TASK PROMPT ::
Restate word for word only the lines from the one with "Open Maps bookmark" through the end of the records; no pictures belong in the copy.

Stored data entries

BEGIN

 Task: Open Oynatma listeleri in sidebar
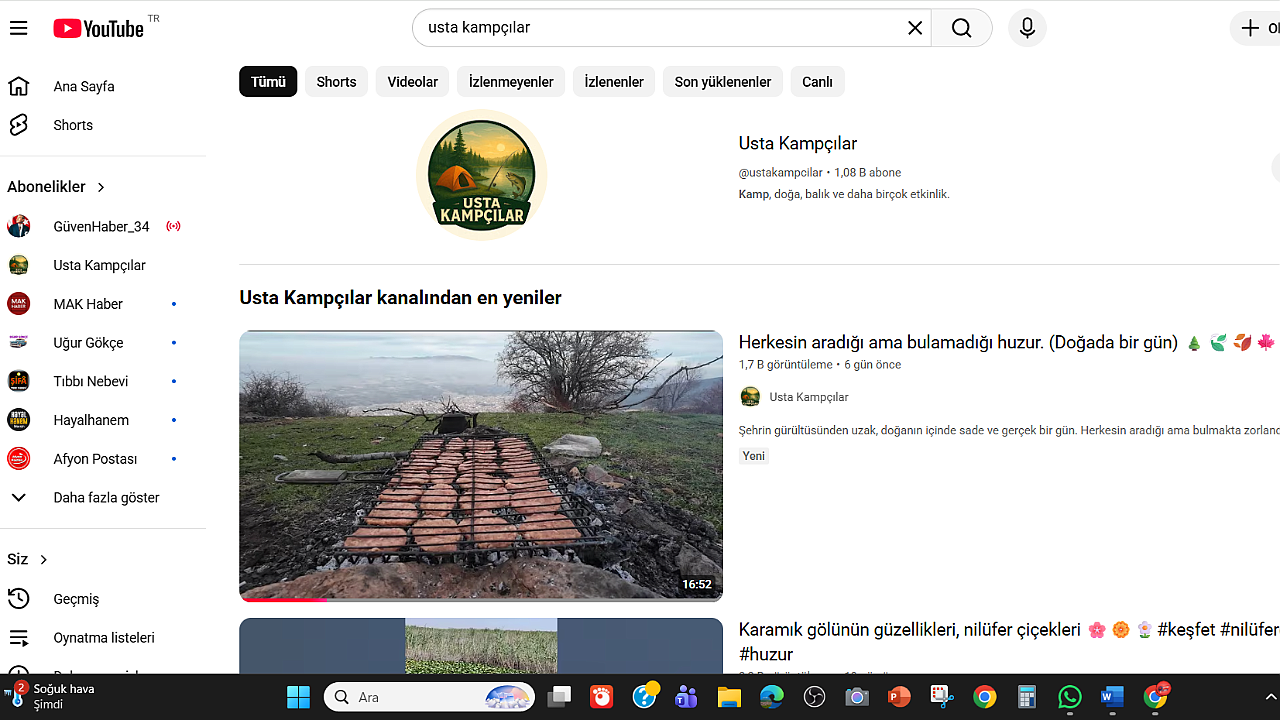coord(103,638)
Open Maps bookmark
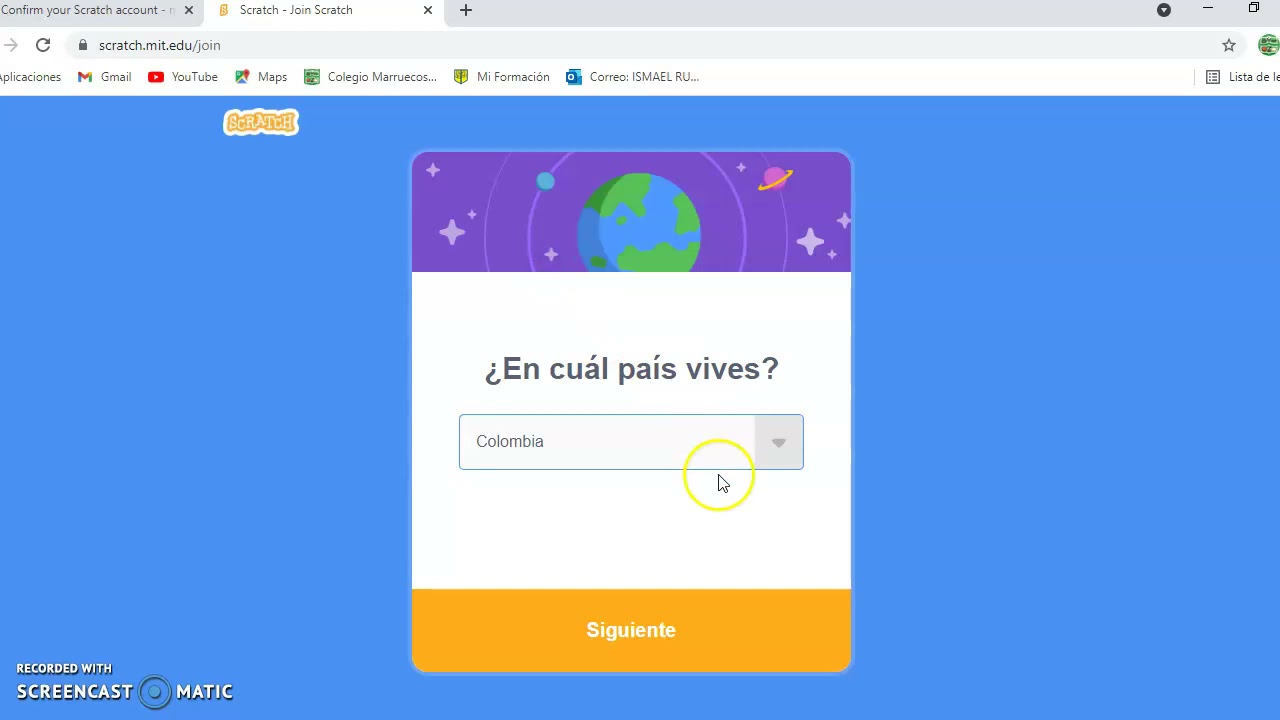 [x=260, y=77]
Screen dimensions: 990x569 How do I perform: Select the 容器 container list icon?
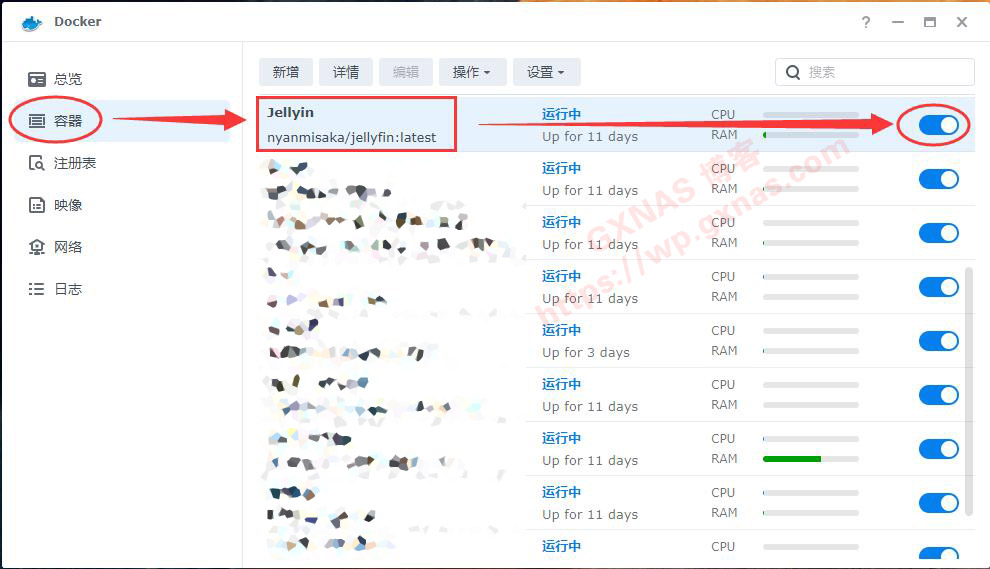(x=37, y=121)
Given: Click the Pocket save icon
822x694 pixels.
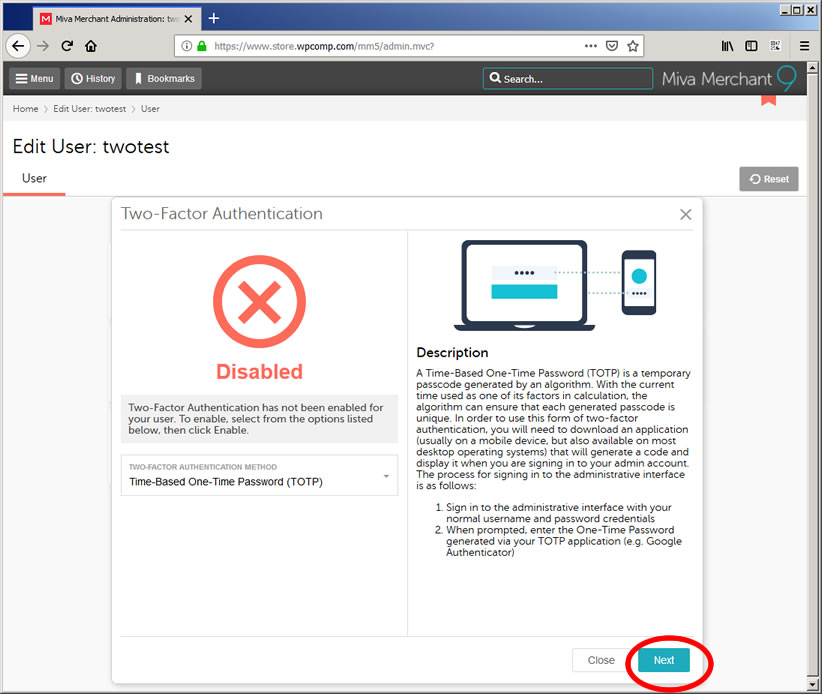Looking at the screenshot, I should point(612,46).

END

RESPONSE TO THIS TASK ::
Open Maps bookmark
 [x=260, y=77]
Screen dimensions: 990x569 How do I perform: Select the 容器 container list icon?
(x=37, y=121)
Given: Click the Pocket save icon
822x694 pixels.
Looking at the screenshot, I should point(612,46).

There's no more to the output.